(Exercise details):
The line with "Given: Open the Extensions puzzle icon" marks the start; please set it down along with all later lines through the end of the material, exactly, leaving out pictures.

(Dataset entries):
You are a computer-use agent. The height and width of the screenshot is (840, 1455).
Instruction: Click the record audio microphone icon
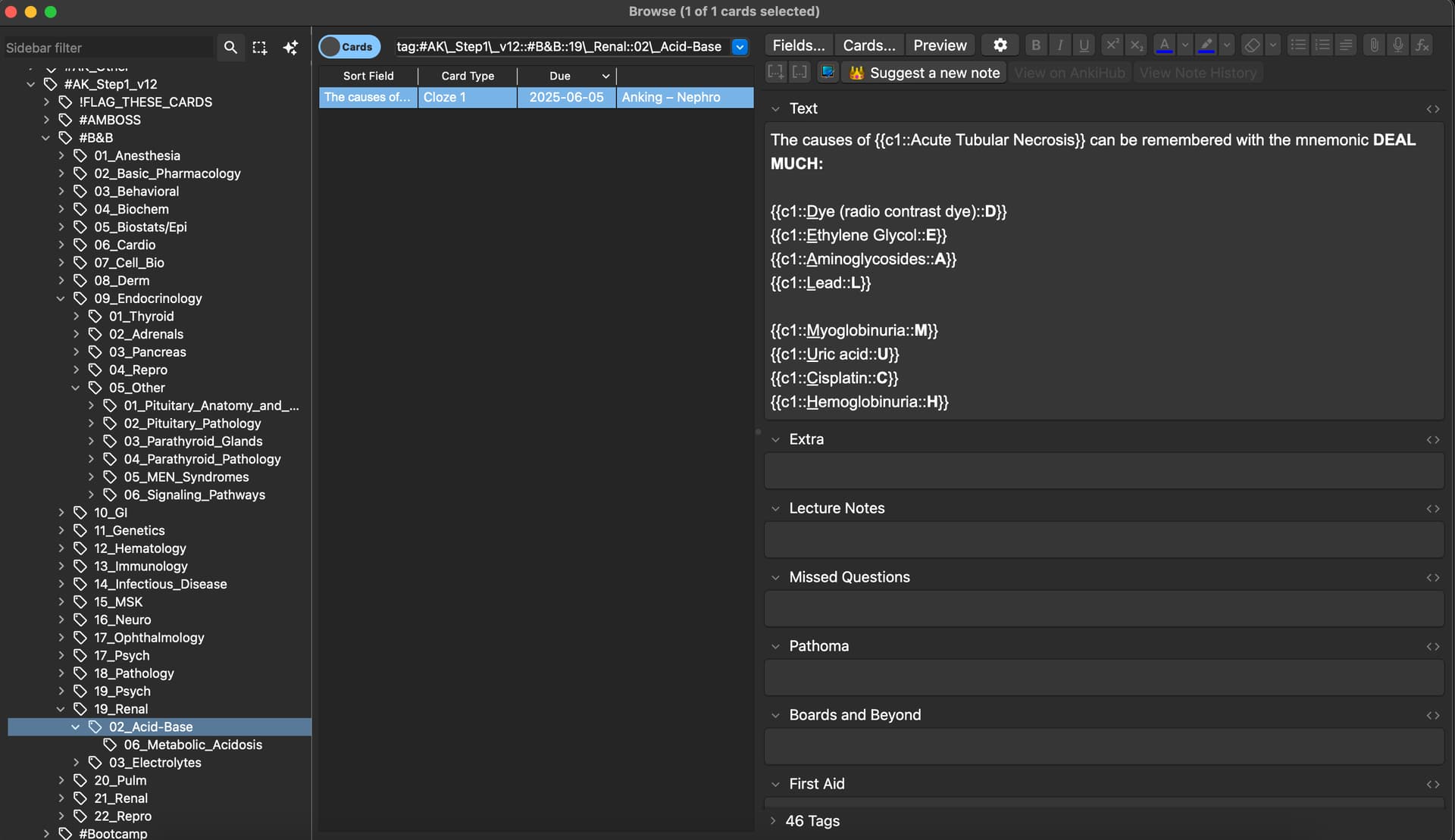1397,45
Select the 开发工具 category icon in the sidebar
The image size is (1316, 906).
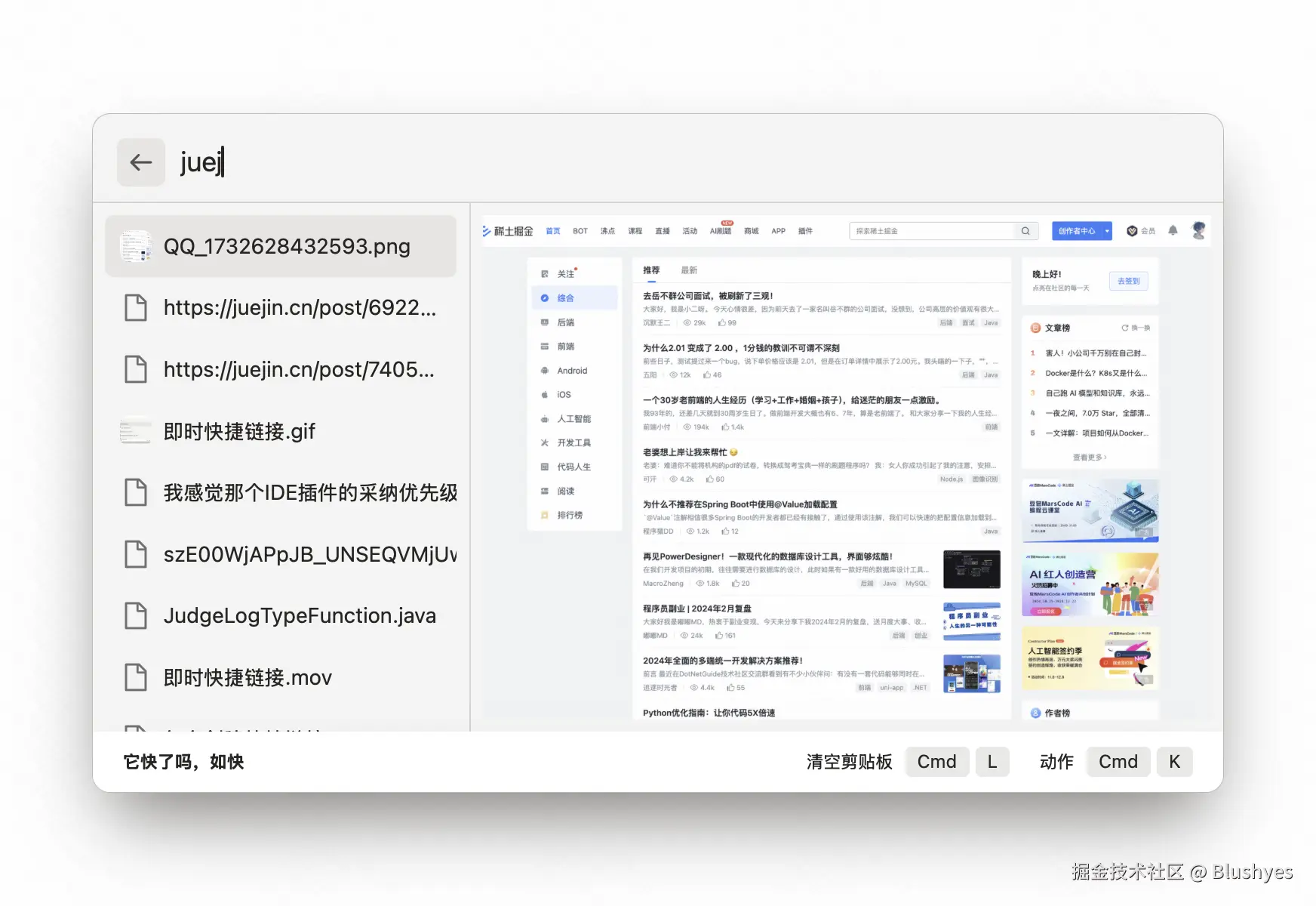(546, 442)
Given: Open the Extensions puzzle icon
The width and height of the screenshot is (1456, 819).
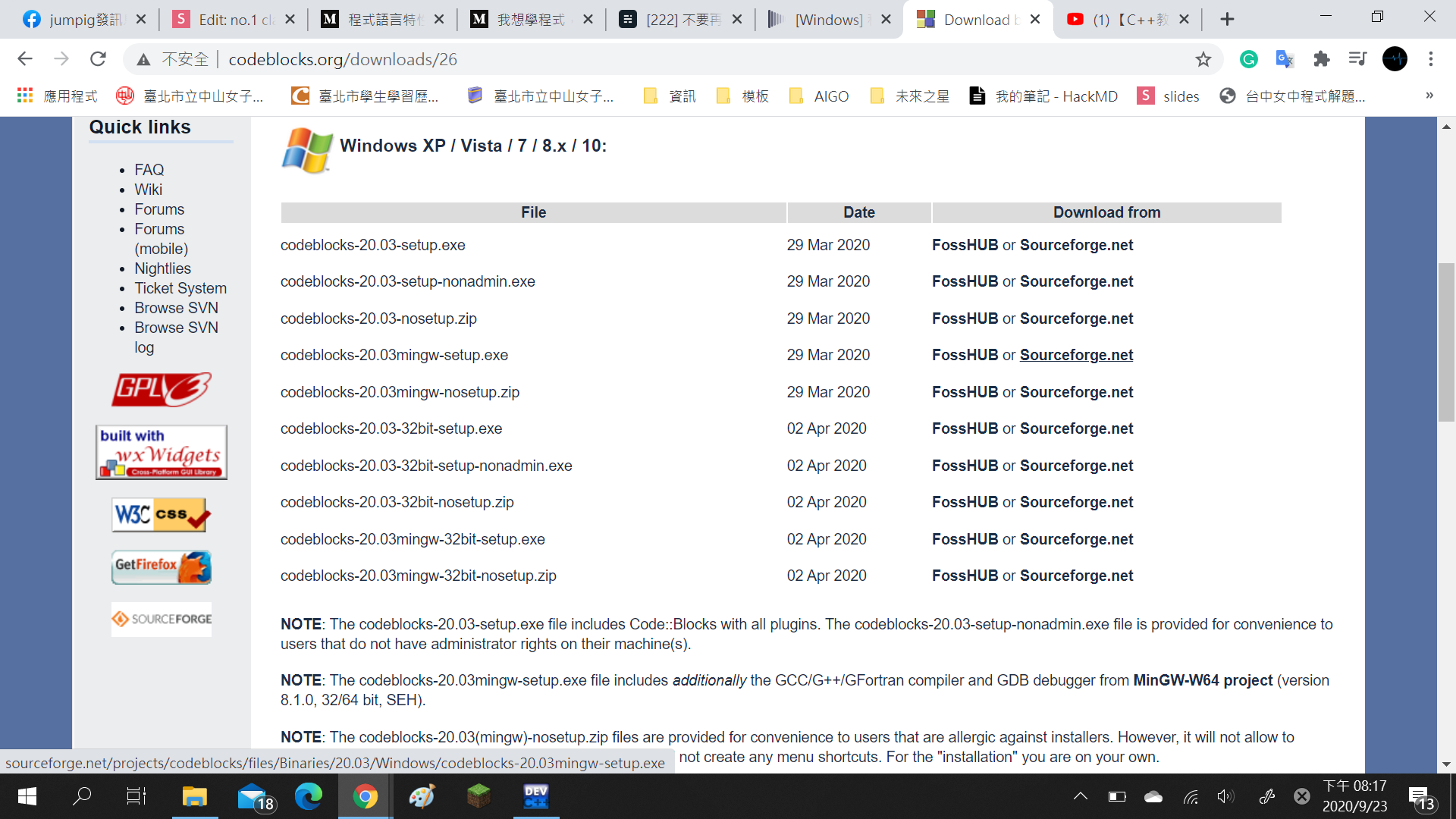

(Response area):
Given: Open the Extensions puzzle icon
The width and height of the screenshot is (1456, 819).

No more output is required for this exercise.